Thursday, May 27, 2010

Genetic interactions in powers of ten

During my PhD at EMBL I attended a talk by Peer Bork where he said that computational biologists have the luxury of being able to work at any level of biological organization (atoms, cellular interactions, organism, ecosystems, etc) . At the time his lab was starting to work with metagenomics and his talks would cover the whole range of topics from protein domains to ecosystems. This idea of studying biology across this different scales reminded me of a very inspiring short movie entitled "Powers of Ten" (Wikipedia entry). This 1977 short movie was commissioned by IBM and it was written and directed by Ray Eames and Charles Eames. It takes the viewer on a journey in space from the very small atomic resolution to the outer reaches of the universe in incremental steps of powers of ten. Its only about 10 min long and if you haven't already seen here is below the embed version (while it lasts):

With all the different applications of genetic interaction screening going on here in the Krogan lab we though it would be interesting to write an essay that would, in the same spirit of this short movie, take the reader on a journey across different scales of biology. The essay was just made available online and I hope you enjoy the ride :).

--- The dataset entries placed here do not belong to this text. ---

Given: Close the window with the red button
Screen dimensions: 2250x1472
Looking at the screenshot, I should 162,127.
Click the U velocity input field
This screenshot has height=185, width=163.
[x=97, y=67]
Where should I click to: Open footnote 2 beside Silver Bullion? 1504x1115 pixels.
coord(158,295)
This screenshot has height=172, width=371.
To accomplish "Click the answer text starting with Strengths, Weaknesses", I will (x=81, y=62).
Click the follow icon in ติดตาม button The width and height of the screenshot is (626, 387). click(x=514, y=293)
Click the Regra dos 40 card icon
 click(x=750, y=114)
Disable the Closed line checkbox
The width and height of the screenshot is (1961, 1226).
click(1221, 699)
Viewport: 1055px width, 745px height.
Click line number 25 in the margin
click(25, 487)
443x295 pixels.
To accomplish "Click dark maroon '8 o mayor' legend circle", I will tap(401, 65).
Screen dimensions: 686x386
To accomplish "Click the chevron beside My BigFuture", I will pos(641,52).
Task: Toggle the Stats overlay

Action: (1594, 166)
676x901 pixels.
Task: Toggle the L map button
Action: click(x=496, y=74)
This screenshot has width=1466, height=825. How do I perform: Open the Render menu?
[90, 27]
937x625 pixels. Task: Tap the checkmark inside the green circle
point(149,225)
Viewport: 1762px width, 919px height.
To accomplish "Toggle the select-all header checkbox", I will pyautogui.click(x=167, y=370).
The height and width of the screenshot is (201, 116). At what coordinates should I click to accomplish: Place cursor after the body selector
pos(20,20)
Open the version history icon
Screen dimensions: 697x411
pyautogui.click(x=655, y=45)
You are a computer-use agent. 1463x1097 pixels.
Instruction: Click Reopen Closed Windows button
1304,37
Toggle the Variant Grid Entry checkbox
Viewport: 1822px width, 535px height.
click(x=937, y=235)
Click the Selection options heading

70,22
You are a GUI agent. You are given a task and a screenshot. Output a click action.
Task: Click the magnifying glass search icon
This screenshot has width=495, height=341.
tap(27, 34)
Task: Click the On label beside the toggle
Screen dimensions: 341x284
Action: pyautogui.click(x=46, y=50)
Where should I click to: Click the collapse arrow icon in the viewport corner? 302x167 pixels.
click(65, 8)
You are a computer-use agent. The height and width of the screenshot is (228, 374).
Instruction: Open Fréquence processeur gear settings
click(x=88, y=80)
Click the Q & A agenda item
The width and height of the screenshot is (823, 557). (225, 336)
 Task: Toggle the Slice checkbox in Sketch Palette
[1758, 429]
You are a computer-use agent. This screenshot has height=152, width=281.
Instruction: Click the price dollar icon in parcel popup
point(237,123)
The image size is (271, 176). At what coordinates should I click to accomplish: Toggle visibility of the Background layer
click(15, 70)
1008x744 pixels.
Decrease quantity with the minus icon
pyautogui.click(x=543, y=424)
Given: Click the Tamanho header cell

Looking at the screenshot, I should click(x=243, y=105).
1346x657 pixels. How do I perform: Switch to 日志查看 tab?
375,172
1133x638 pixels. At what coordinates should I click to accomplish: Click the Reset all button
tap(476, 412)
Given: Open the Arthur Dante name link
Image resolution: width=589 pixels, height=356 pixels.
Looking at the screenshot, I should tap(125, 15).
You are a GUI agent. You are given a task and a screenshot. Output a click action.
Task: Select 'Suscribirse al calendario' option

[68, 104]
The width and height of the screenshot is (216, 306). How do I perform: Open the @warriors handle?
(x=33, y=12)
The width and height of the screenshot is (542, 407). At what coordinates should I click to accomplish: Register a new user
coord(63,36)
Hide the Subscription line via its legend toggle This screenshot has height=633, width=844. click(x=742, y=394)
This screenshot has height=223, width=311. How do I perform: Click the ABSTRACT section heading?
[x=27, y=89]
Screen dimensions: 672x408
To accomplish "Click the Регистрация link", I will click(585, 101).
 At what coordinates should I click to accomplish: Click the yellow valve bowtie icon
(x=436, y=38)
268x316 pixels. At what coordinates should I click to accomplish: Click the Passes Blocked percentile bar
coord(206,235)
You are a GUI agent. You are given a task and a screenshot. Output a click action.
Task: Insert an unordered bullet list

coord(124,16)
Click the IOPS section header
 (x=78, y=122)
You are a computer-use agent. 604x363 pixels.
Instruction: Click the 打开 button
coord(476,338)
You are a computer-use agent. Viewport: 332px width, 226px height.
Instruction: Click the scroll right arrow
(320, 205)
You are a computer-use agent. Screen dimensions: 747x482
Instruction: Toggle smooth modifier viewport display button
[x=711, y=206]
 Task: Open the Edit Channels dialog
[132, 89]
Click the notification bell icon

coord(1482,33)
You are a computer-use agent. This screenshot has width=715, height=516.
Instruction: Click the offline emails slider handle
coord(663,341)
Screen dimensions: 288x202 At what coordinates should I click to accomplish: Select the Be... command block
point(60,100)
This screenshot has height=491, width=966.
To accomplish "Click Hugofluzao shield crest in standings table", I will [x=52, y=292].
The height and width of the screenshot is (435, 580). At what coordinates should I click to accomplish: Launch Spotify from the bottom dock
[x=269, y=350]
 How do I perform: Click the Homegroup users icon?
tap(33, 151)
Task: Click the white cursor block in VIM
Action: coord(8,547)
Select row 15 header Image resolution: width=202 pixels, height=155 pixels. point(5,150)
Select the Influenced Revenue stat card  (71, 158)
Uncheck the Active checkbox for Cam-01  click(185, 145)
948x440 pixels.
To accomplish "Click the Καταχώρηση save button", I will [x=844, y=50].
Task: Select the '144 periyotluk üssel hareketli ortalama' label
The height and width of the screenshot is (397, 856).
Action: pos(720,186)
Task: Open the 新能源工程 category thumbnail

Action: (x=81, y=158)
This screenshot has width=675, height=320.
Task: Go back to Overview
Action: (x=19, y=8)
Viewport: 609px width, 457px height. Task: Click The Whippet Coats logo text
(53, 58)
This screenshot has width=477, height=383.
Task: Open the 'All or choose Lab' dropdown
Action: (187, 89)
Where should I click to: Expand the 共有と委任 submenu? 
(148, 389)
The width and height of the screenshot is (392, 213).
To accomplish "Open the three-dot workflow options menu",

We hope it serves as a tutorial for people interested in using genetic interaction data. There is more and more of this sort of data being deposited in databases and only a small fraction is being used to its fullest potential. We tried to show several examples of concrete findings that were first hinted by genetic interaction data.

Additionally we were trying to make the point that developments in high-throughout methods are decreasing the limitations of what can be observed in biological systems using the same methodologies. This is interesting because it challenge us to build models that can explain biological systems across different layers of biological organization. How does a change in DNA propagate across these layers ? Can it change the meaning of a codon, impact on a protein's stability/interactions, affect the action potentials in a neuronal cell and how species interact ? As we increase our capacity to monitor biological systems we should not only be able to tackle specific layers (i.e. understand protein folding) but we will eventually be concerned with coupling this different models to each other.